Liquid-liquid phase separation (LLPS) of protein solutions is governed by highly complex protein-protein interactions. Nevertheless, it has been suggested that based on the extended law of corresponding states (ELCS), as proposed for colloids with short-range attractions, one can rationalize not only the thermodynamics, but also the structure and dynamics of such systems. This claim is systematically and comprehensively tested here by static and dynamic light scattering experiments. Spinodal lines, the isothermal osmotic compressibility kappa(T) and the relaxation rate of concentration fluctuations Gamma are determined for protein solutions in the vicinity of LLPS. All these quantities are found to exhibit a corresponding-states behavior.
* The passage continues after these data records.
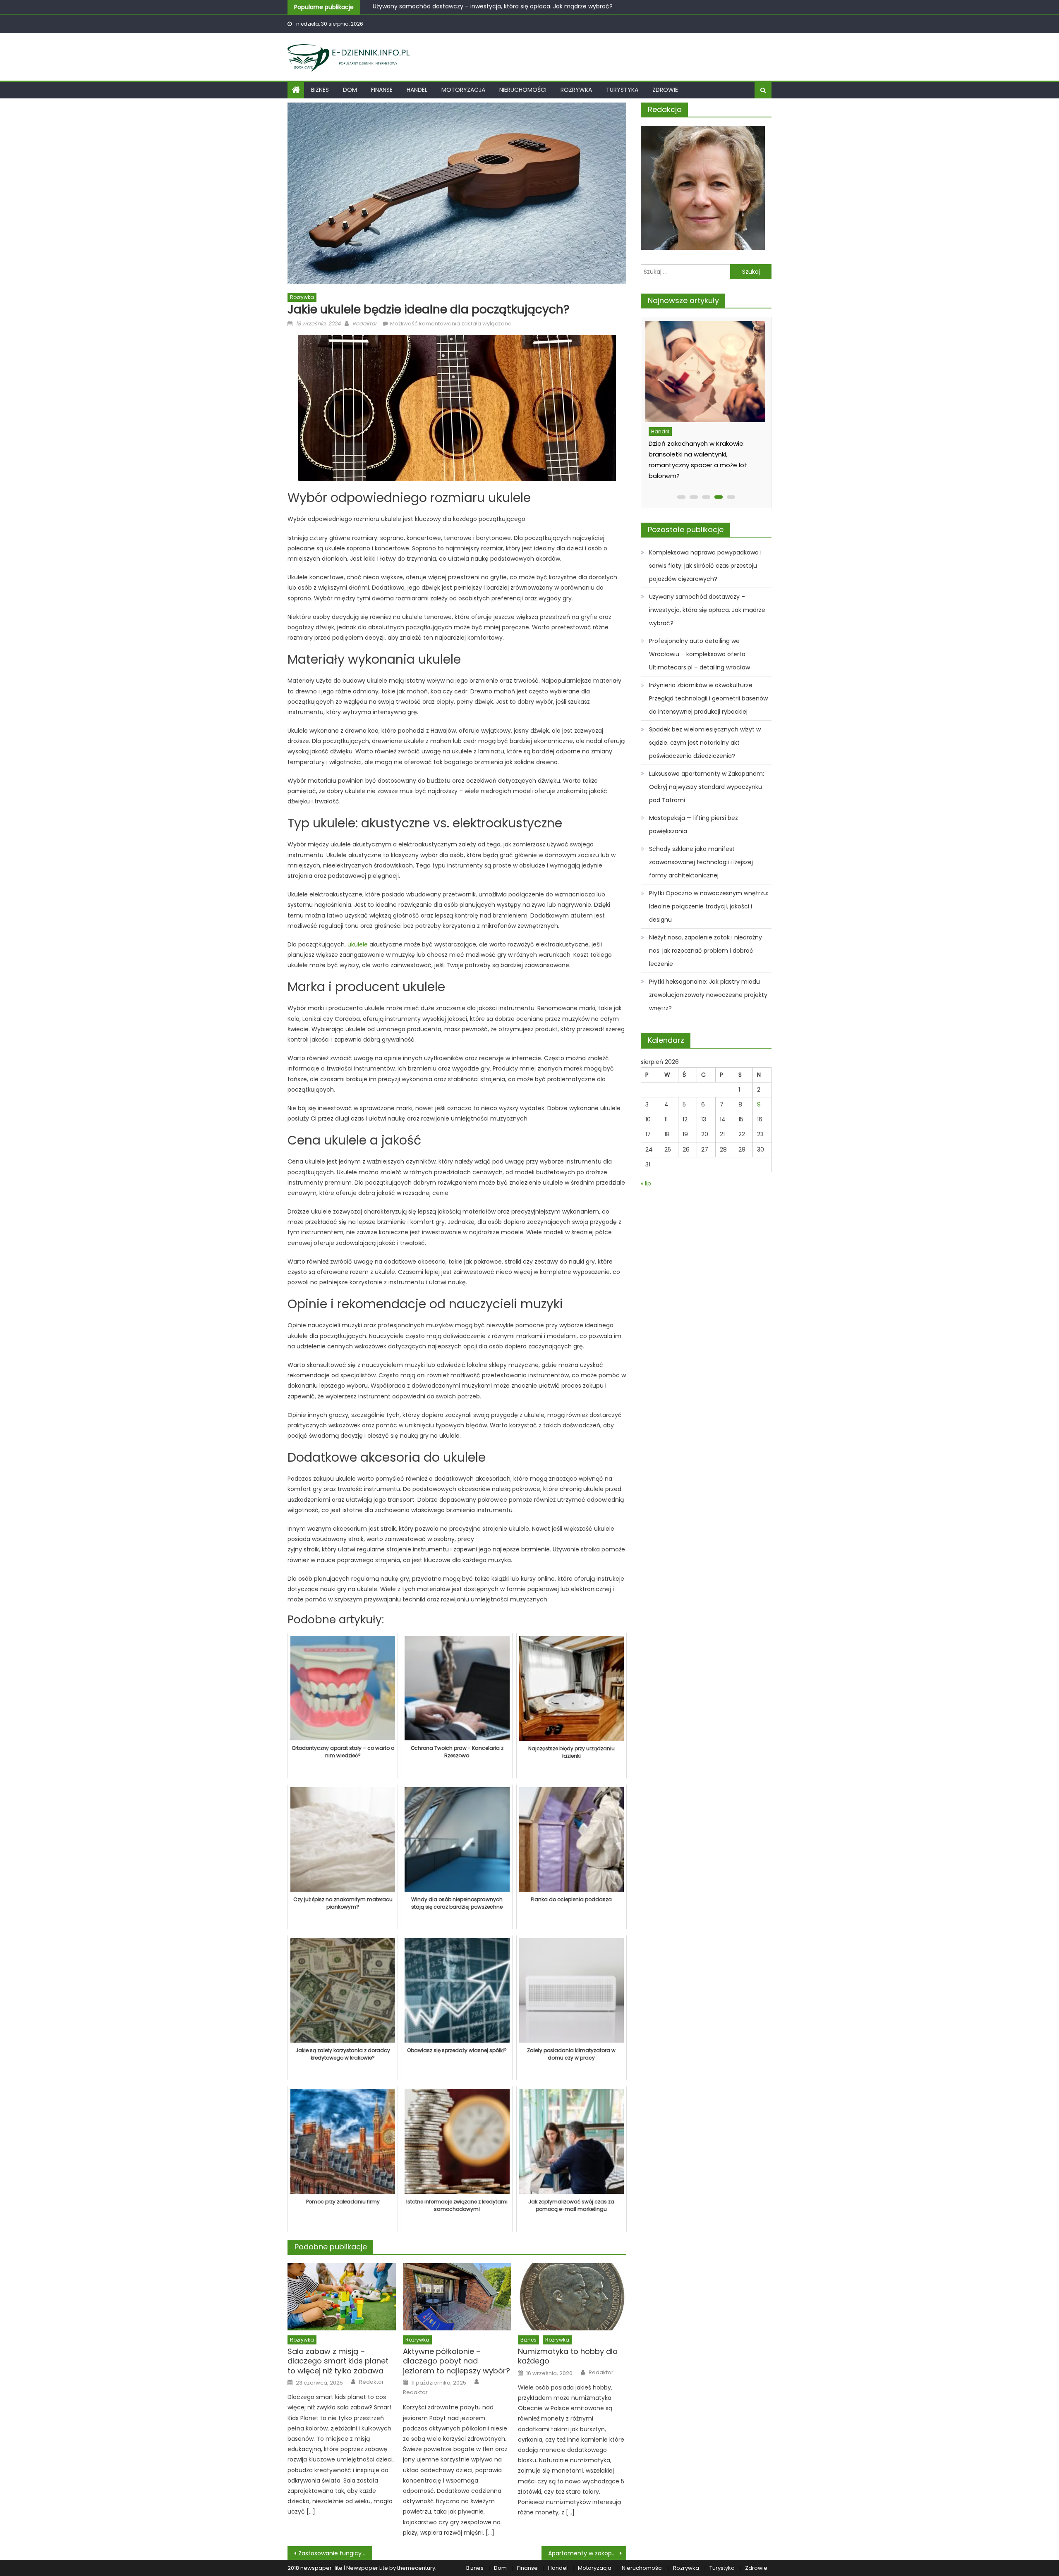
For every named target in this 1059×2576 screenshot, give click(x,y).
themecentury (416, 2568)
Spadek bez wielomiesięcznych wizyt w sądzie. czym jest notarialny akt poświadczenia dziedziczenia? (705, 742)
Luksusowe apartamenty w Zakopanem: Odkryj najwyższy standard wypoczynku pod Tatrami (706, 786)
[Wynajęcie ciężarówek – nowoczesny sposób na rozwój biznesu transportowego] (707, 371)
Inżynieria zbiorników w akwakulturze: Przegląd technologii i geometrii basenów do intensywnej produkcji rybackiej (708, 698)
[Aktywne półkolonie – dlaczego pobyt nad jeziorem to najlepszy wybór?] (457, 2297)
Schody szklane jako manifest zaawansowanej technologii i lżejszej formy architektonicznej (701, 862)
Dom (350, 90)
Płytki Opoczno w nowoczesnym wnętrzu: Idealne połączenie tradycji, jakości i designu (708, 906)
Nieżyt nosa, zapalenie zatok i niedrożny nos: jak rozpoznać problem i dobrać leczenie (705, 950)
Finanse (382, 90)
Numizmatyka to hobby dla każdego (568, 2356)
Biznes (320, 90)
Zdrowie (665, 90)
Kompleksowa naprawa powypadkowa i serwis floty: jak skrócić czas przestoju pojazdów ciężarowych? (705, 565)
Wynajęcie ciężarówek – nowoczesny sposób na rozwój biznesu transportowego (699, 454)
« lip (646, 1183)
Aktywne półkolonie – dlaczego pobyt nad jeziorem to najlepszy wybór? (456, 2361)
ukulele (357, 944)
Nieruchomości (522, 90)
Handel (417, 90)
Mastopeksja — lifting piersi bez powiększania (693, 824)
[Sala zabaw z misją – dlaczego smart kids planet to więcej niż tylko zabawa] (342, 2297)
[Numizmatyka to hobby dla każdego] (572, 2297)
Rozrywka (576, 90)
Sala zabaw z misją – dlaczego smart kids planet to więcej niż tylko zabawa (338, 2361)
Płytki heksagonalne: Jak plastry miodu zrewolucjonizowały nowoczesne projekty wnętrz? (708, 994)
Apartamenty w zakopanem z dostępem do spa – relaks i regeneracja (587, 2553)
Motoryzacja (463, 90)
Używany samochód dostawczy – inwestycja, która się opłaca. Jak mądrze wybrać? (707, 610)
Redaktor (364, 323)
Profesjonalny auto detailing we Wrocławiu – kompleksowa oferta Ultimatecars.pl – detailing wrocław (518, 6)
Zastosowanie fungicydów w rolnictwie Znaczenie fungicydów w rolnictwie (335, 2553)
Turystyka (622, 90)
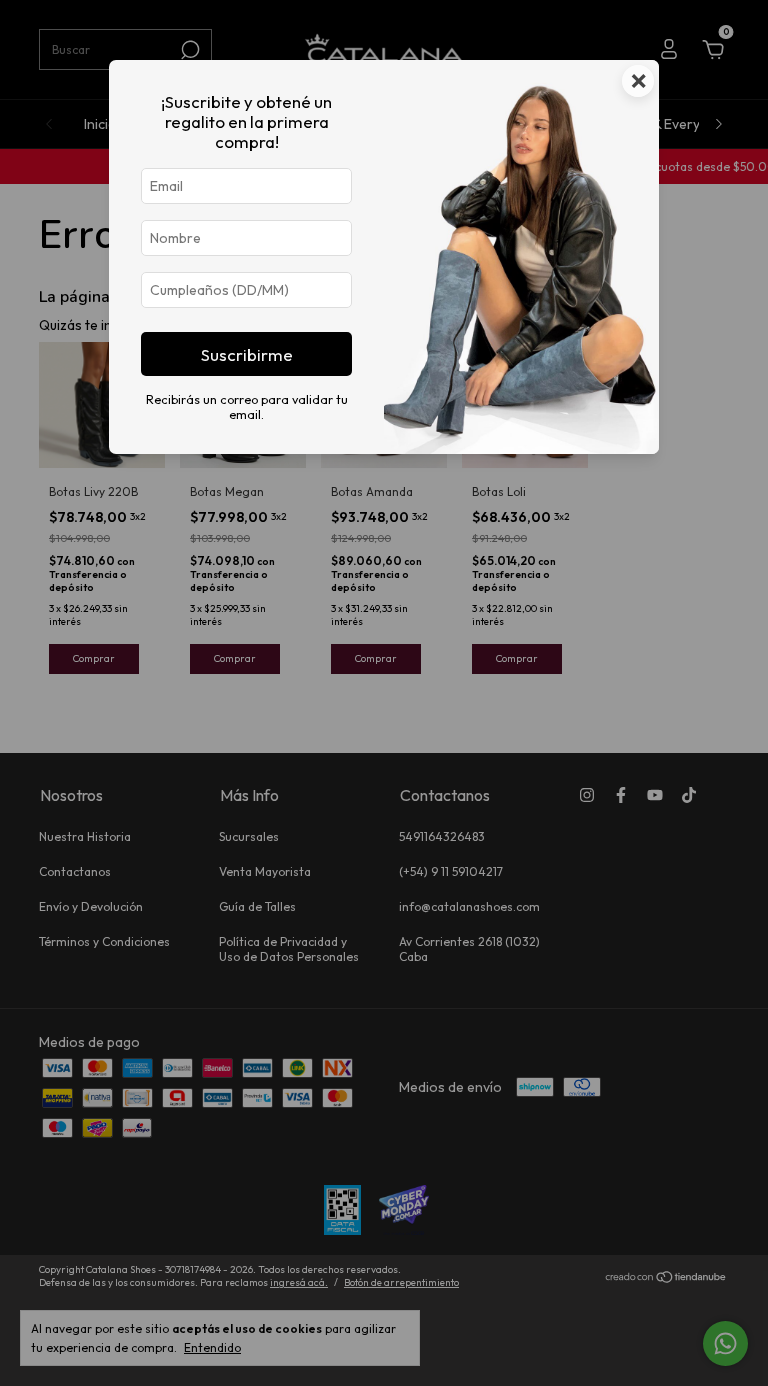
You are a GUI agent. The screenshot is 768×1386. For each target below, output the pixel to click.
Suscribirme (247, 354)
This means that, for different solution conditions, these quantities are essentially the same if considered at similar reduced temperature or second virial coefficient. For moderately concentrated solutions, the volume fraction phi dependence of kappa(T) and Gamma can be consistently described by Baxter's model of adhesive hard spheres. The off-critical, asymptotic T behavior of kappa(T) and Gamma close to LLPS is consistent with the scaling laws predicted by mean-field theory. Thus, the present work aims at a comprehensive experimental test of the applicability of the ELCS to structural and dynamical properties of concentrated protein solutions.

Automated summary

Liquid-liquid phase separation (LLPS) of protein solutions is influenced by complex protein-protein interactions. The extended law of corresponding states (ELCS) suggests that the thermodynamics, structure, and dynamics of these systems can be rationalized. This study systematically tests this claim through experimental analysis. The results show that various quantities, including spinodal lines and relaxation rate of concentration fluctuations, exhibit corresponding-states behavior.